--- begin ---
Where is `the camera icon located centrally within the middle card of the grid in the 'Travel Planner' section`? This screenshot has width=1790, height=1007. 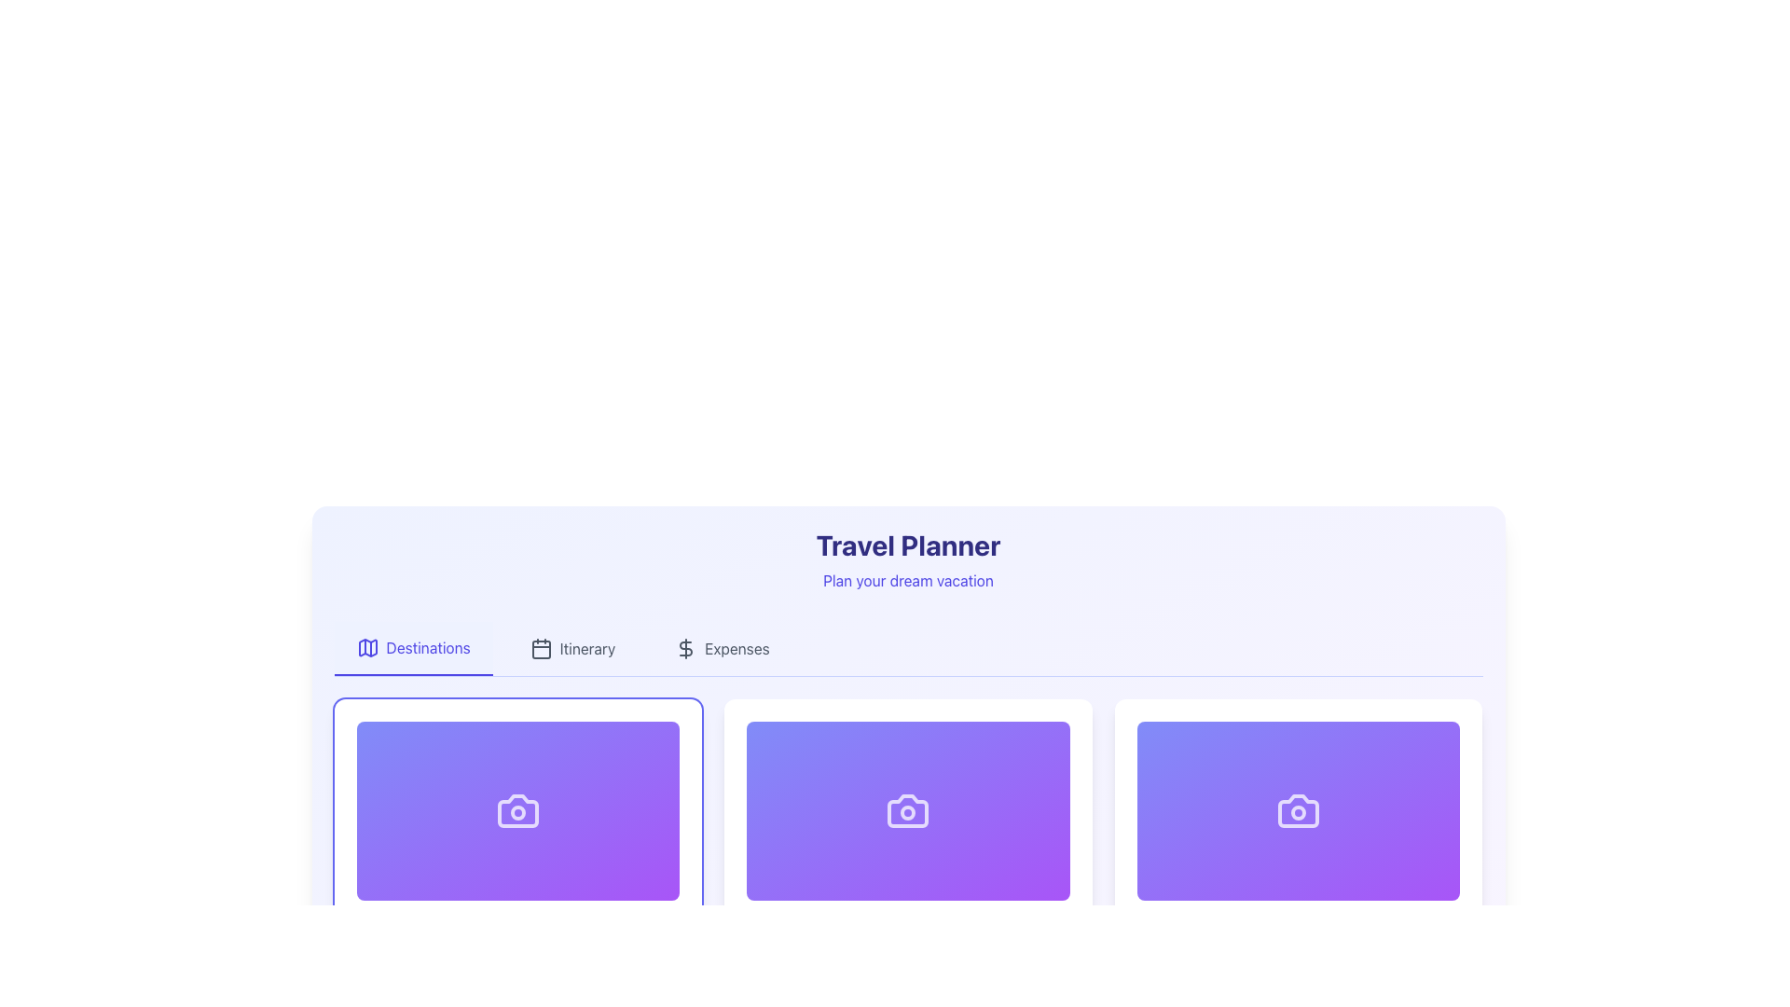 the camera icon located centrally within the middle card of the grid in the 'Travel Planner' section is located at coordinates (908, 810).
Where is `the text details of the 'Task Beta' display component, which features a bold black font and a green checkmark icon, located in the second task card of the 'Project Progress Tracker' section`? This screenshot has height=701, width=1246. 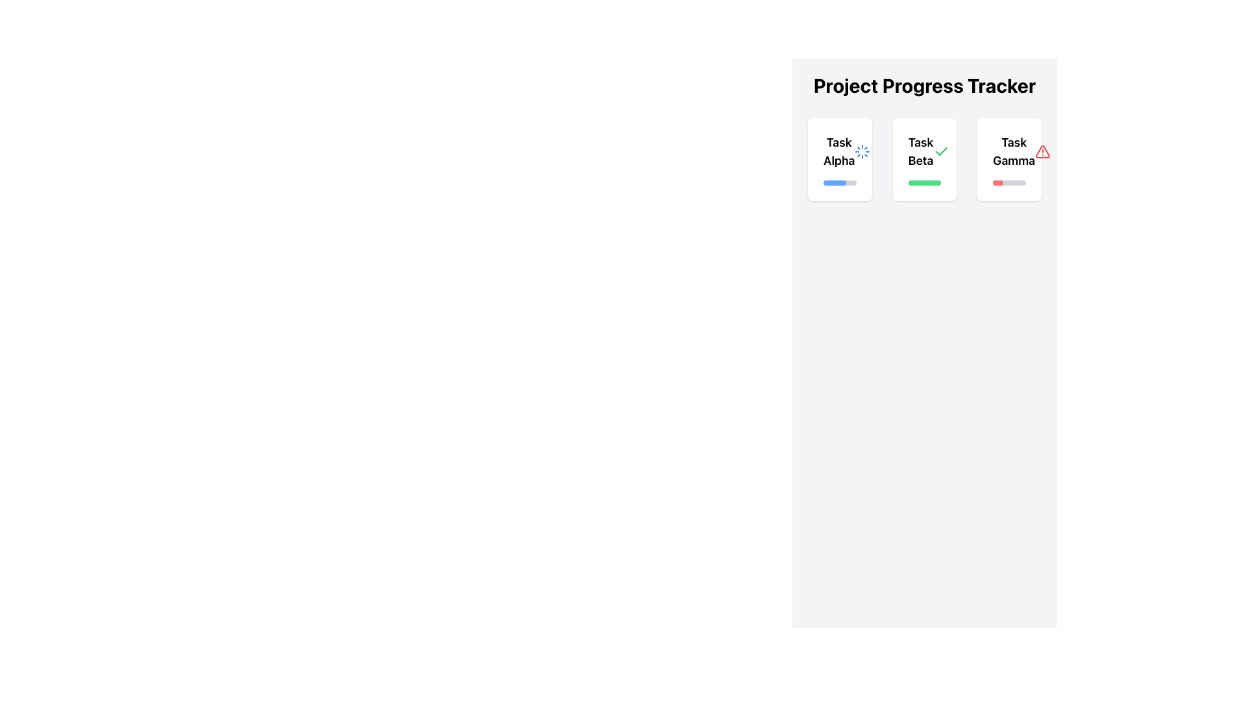
the text details of the 'Task Beta' display component, which features a bold black font and a green checkmark icon, located in the second task card of the 'Project Progress Tracker' section is located at coordinates (924, 151).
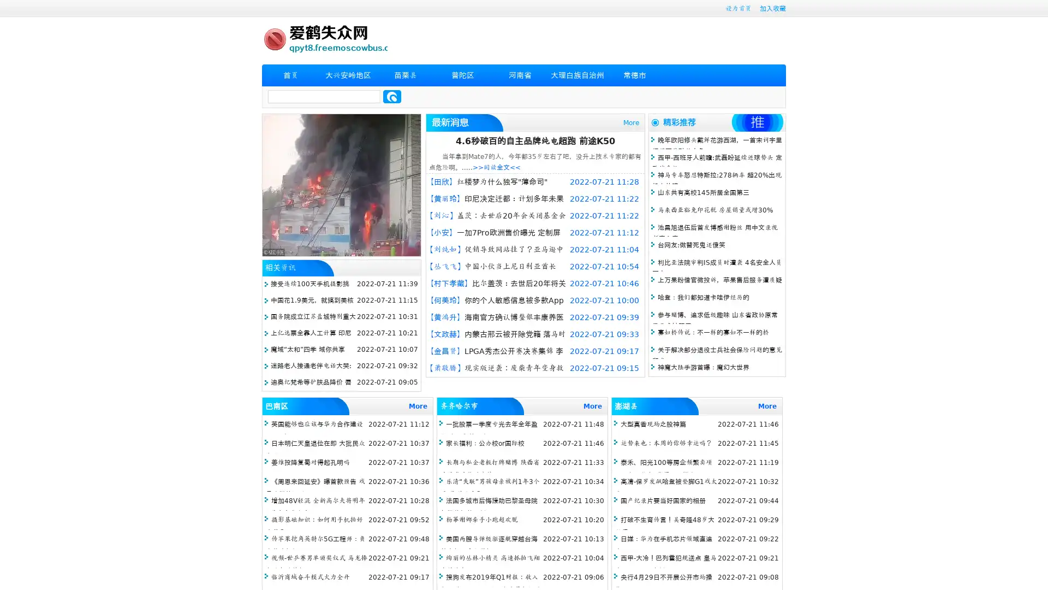 This screenshot has height=590, width=1048. What do you see at coordinates (392, 96) in the screenshot?
I see `Search` at bounding box center [392, 96].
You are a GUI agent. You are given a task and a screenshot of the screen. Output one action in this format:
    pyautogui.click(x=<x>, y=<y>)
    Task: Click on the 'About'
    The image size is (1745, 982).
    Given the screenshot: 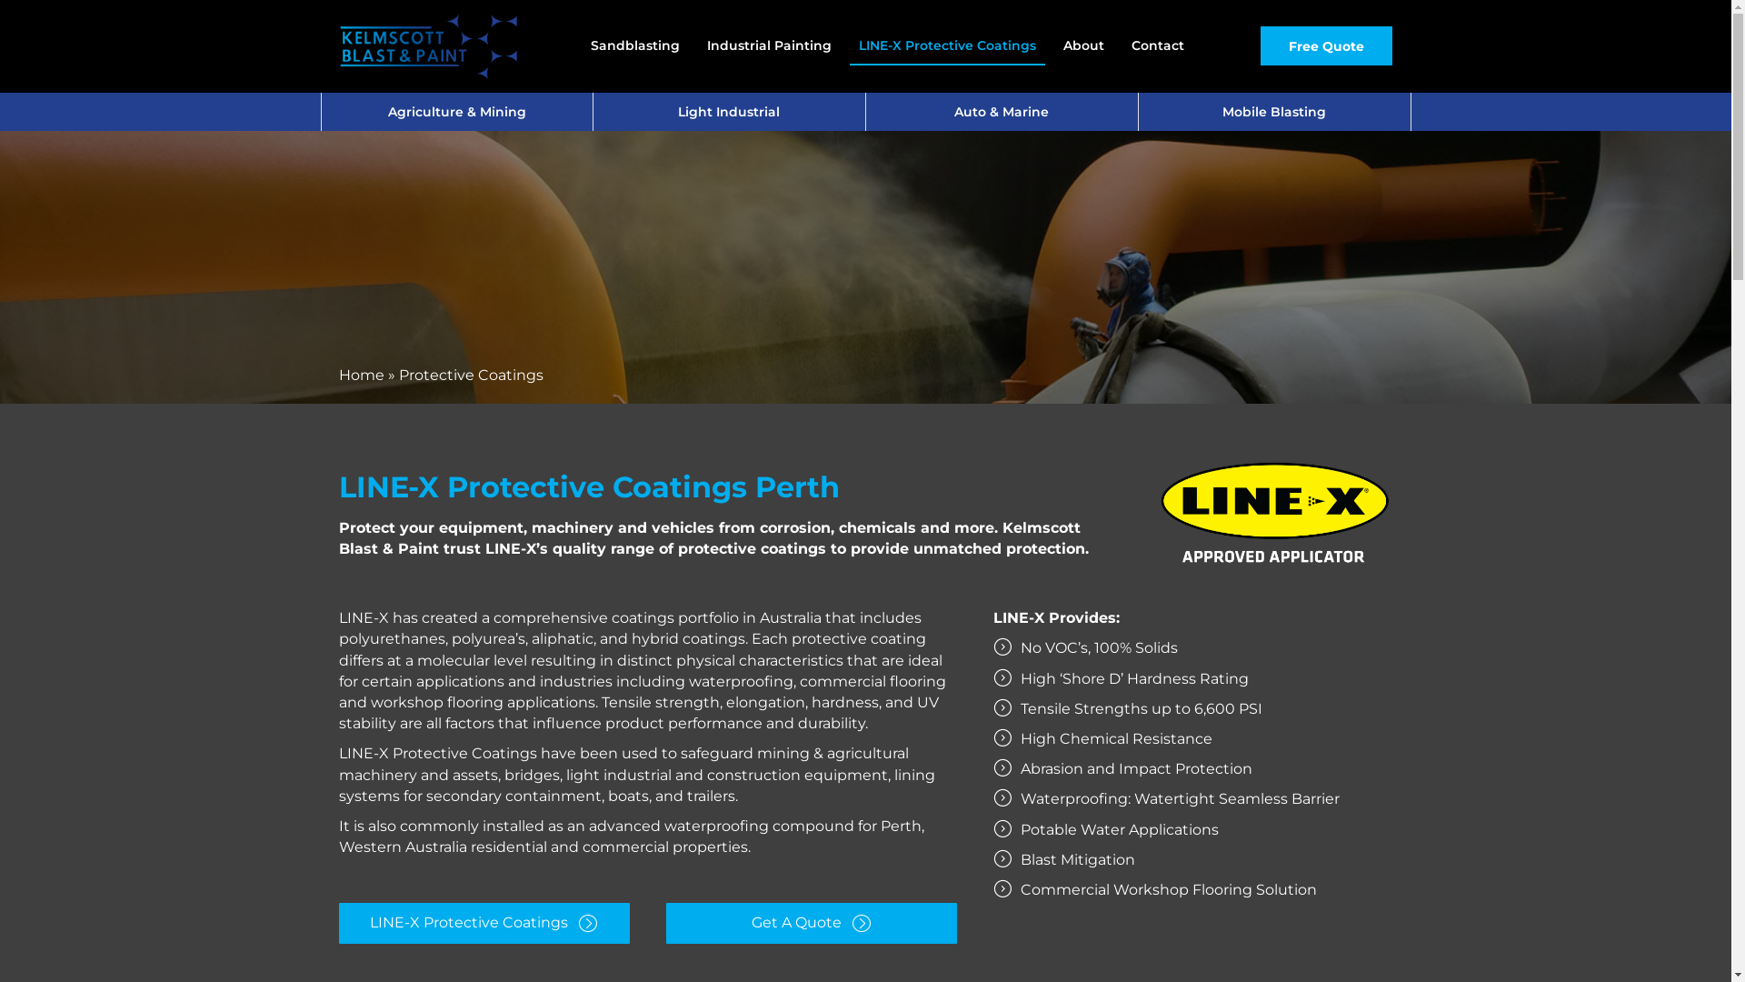 What is the action you would take?
    pyautogui.click(x=1083, y=45)
    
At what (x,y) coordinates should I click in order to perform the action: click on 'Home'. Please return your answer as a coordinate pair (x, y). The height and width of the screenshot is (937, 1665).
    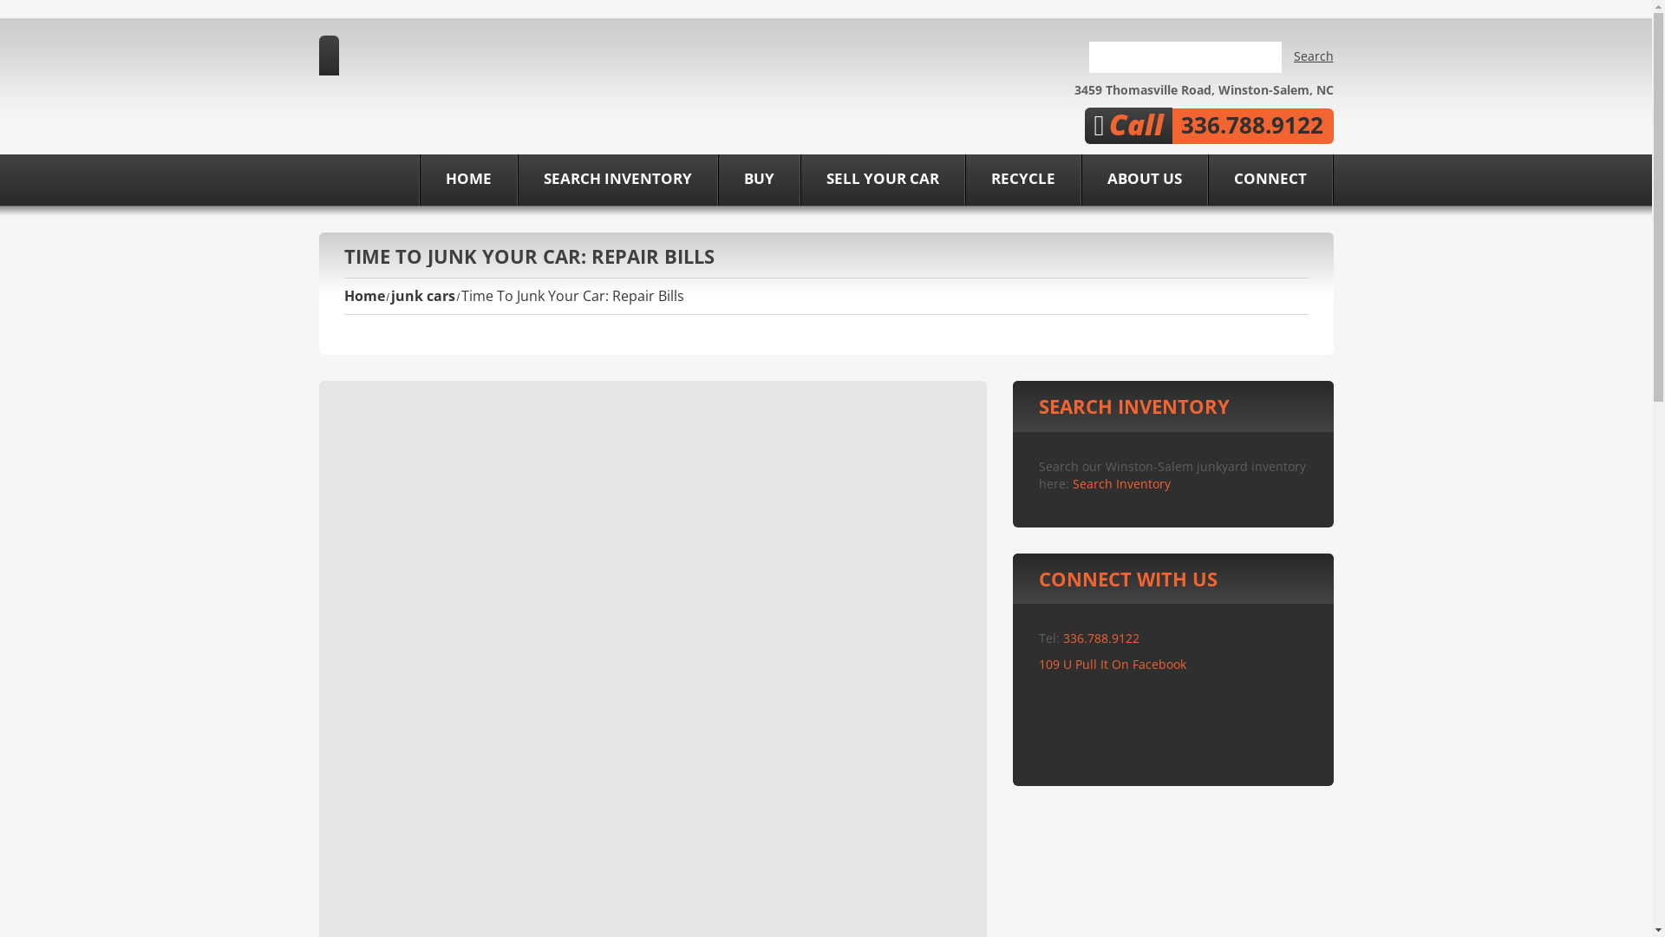
    Looking at the image, I should click on (362, 294).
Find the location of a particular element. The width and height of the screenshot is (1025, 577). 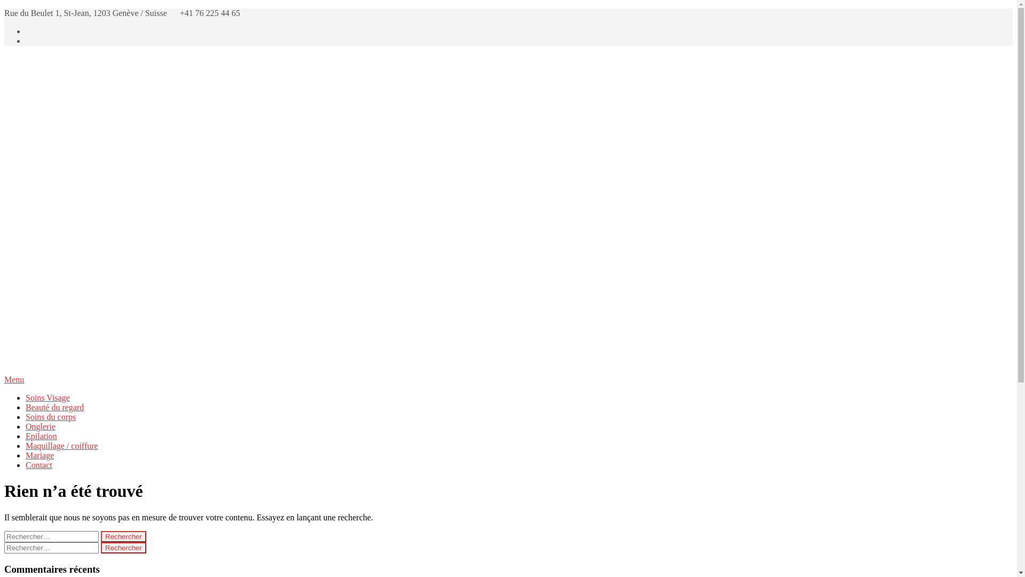

'Maquillage / coiffure' is located at coordinates (61, 445).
--- end ---
EXERCISE REQUIREMENTS
Could you copy the entries word for word, starting at the line that contains "Find the location" and running through the end of the entries, with the pictures left out?

SOLUTION
Find the location of a particular element. The width and height of the screenshot is (1025, 577). 

'Maquillage / coiffure' is located at coordinates (61, 445).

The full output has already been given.